Sprouting & Seeds
Sprouting Growing Kits and Seeds
In the modern industrial world, the types of supplements we sell are a great way to get some of the plant nutrients we might otherwise get if we lived in a more agrarian society. Ideally, however, we would not have to rely on such supplements: we could simply eat the plants that are rich in those vitamins and nutrients fresh out of the ground. But for most of us, this not practicable -- the busy rush of our schedules and/or the lack of available space makes it difficult to sustain larger gardens; and while organic vegetables in certain grocery and specialty stores are an available alternative to vegetables grown in more standard and potentially toxic conditions, they can be quite expensive.
Of course, to address all these problems, an entire reorientation of society and its priorities and values would be necessary, but, in the meantime, even the smallest of efforts can have a significant impact on your life and well- being.
This is where these seed and sprouting kits and supplies come in: they're an easy way for the people without enough time, access, or temperate climate for an outdoor garden of their own to still be able to grow their own fresh produce that's rich in nutrients and great to use in salads or sandwiches or as garnishes on other dishes. They're also a way to teach young people about Nature and where our food comes from (particularly city- or apartment-dwellers, who may have very limited exposure to agriculture or even regular gardening), and about the importance of TLC (it's important to follow the instructions to keep watering and/or spraying, especially after they've germinated!). And it can all be accomplished with little fuss or mess, because none of these kits use actual mud/soil, nor even smelly peat moss.
There are several different kinds of growing kits on offer:
- Sprouting kits which use jars, screens, and lids, but have no actual growing medium, and simply need to have their water emptied and replaced once or twice a day while they are growing.
- "Micro green" kits which do use a natural growing medium derived from plant matter or fibre, which comes as either a pad -- which you keep watering every day or so -- or as a puck or disk made of 'coir' (from dried coconut shells), which you soak in warm water for about 45 minutes at the start to reconstitute it before planting the seeds (which is accomplished by making little indentations in that material).
After the seeds have germinated, for most types, besides keeping the mats or disks moist, you also need to spray the plants with a water mister every day to keep them hydrated.
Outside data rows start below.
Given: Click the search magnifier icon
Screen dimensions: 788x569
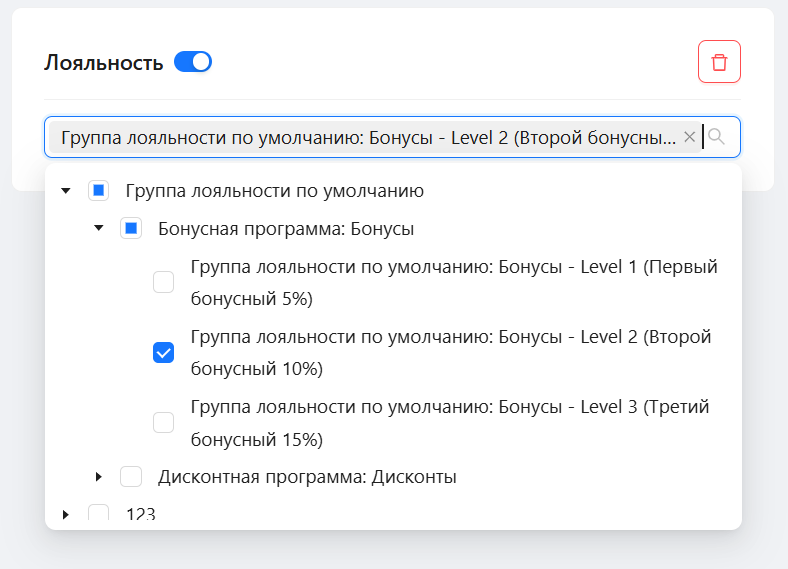Looking at the screenshot, I should pos(717,137).
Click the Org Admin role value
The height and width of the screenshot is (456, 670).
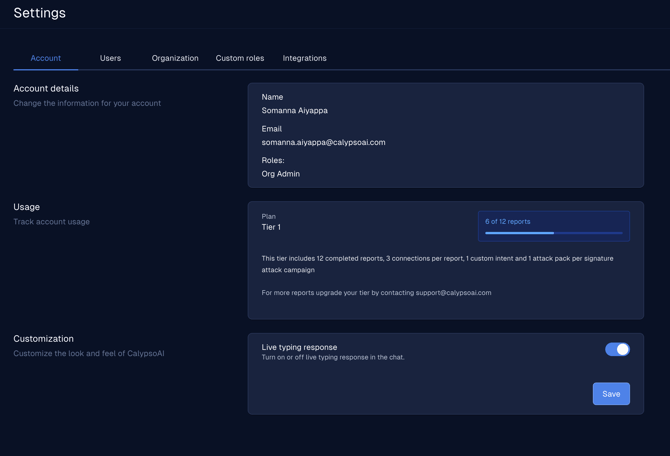[280, 174]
And also they do not need (and some should not have) sunlight when they are initially germinating, most types do need direct sunlight after their germination while they're growing.
Some of these kits are in biodegradable pots, which can be transplanted outside later on, if desired (when or if it is warm enough); some are in pans or trays; and some are in rectangular metal pans, which can sit on many windowsills. (Most do not have drainage holes, however [by design, so they don't mar the indoor tables or ledges they may be on], so it is important not to overwater them, lest they lead to mold or mildew within those growing containers.)
In addition to the natural fibre growing medium (which can only be used once, though refills for some types are available), many kits also come with Hydroton clay pellets (which were heated at extremely high temperatures to sterilize them), which retain moisture for the roots and provide them with a lot of oxygen to grow. These pellets can be reused if they are washed in a 10% hydrogen peroxide solution in hot water and rinsed well.
- Germinators, which are sort of combinations of the first two types.
Note, in some of these kits, the growing instructions come on the inner flaps of the cardboard packaging materials, so be sure to check for that and save (and follow) them before throwing those out!